Edgard Tijerino M.Desde Panamá [email protected] Entre los escombros, sale una mano y se escucha una voz pidiendo la bola para tirar hoy contra Colombia. Es la voz de Mario Peña, el joven y valiente zurdo, que en un alarde de amor propio, ha esquivado el contagio y grita a pulmón abierto: ¡Hey, no estamos muertos! […]

Edgard Tijerino M.Desde Panamá [email protected]

Entre los escombros, sale una mano y se escucha una voz pidiendo la bola para tirar hoy contra Colombia.
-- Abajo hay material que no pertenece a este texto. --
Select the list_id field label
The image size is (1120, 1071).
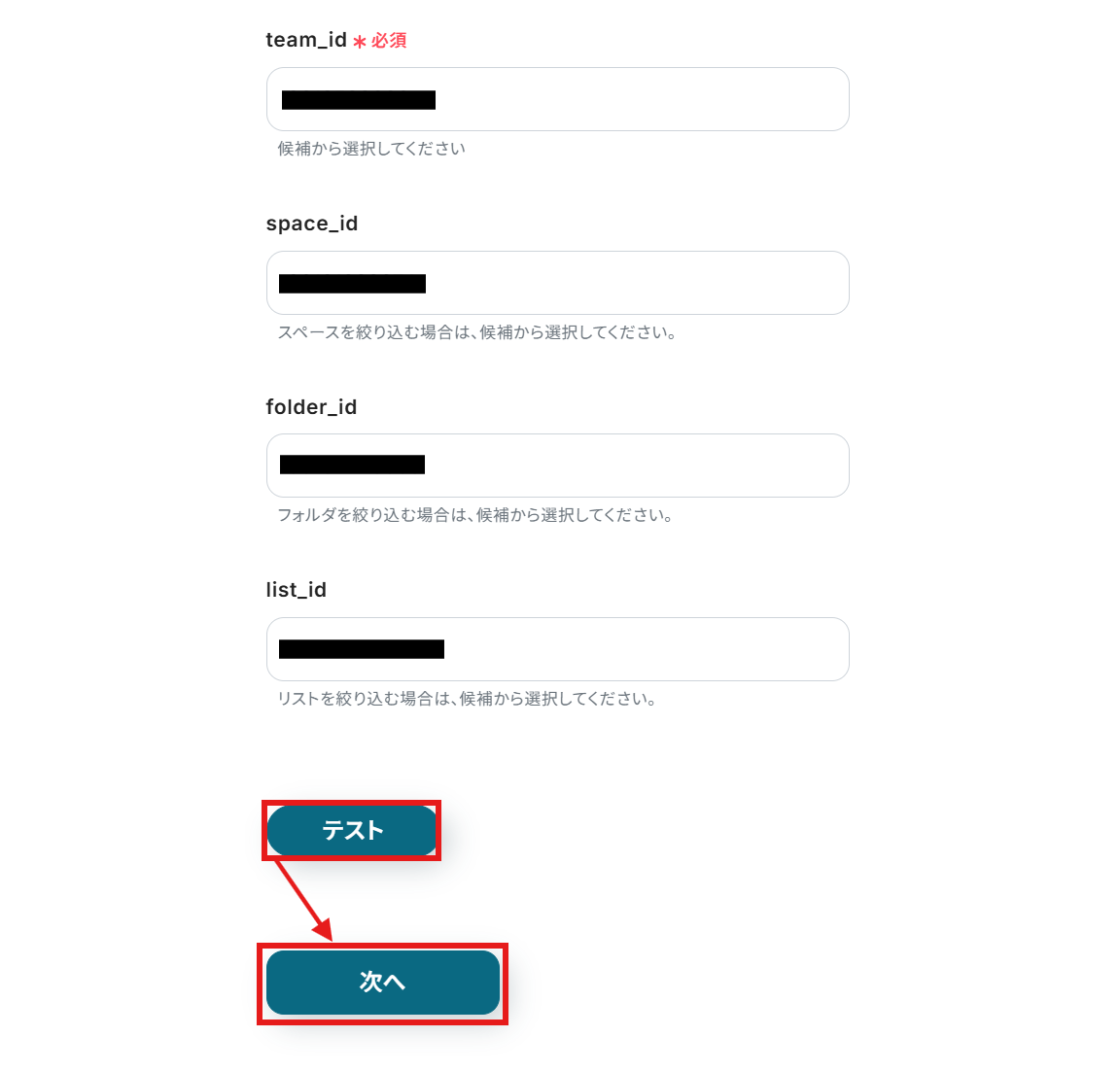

Es la voz de Mario Peña, el joven y valiente zurdo, que en un alarde de amor propio, ha esquivado el contagio y grita a pulmón abierto: ¡Hey, no estamos muertos!

En ocasiones, eso es sólo una frase que sirve de soporte al último aliento, pero no es el caso, porque venciendo a Colombia, por cualquier margen, Nicaragua clasifica, y si lo hace por blanqueada o cediendo sólo una carrera, se instala en tercer lugar.

Por eso es que la actitud de Peña tiene un gran significado.

Un chavalo diciendo ¡aquí estoy yo para fajarme! Confíen en mí.

Claro que se necesitaba eso.

Veamos: en caso de triple empate, lo decisivo son las carreras permitidas entre los involucrados. Brasil tiene 5 en contra, Colombia 4 y Nicaragua 3.

¡Maldición!.. ¿Cómo nos puede afectar esa carrera de caballito durante un flaqueo de Diego Sandino?

No, no estoy bromeando. Súbitamente, sin poder ganar en tres intentos, estamos apostando nuestro futuro inmediato a un juego y un resultado: vencer a Colombia.

Si Nicaragua blanquea o gana permitiendo sólo una carrera, termina en tercer lugar adelante de Brasil. Si gana de cualquier manera a Colombia, asegura el cuarto puesto.

“Todavía podemos hacer algo. No hay que tirar la toalla”, me dice Peña, con ese atrevimiento juvenil que puede llevarte a proezas.

Noel Areas espera por Aristides Sevilla, su evolución y su sinker. “Si está listo, voy con él. Tiene el material necesario para sujetar a los colombianos”, manifiesta.

Por su parte, Sevilla, el pitcher derecho que tan buena impresión provocó en Cuba, advierte: “Todavía estoy afectado y no puedo comprometerme hasta ver cómo amanezco. Si me siento en condiciones, lo haré”.

Regresando con Peña y su ansiedad, apunta: “Sólo tuve una equivocación contra la poderosa batería de Panamá y fue el jonrón de Luis Iglesias. Tengo bien el control, mi velocidad y combinaciones. Puedo ser muy útil”.

No todo está perdido. Ahí tenemos el brazo zurdo de Peña agitándose entre los escombros y una voz sonora:¡Quiero tirar!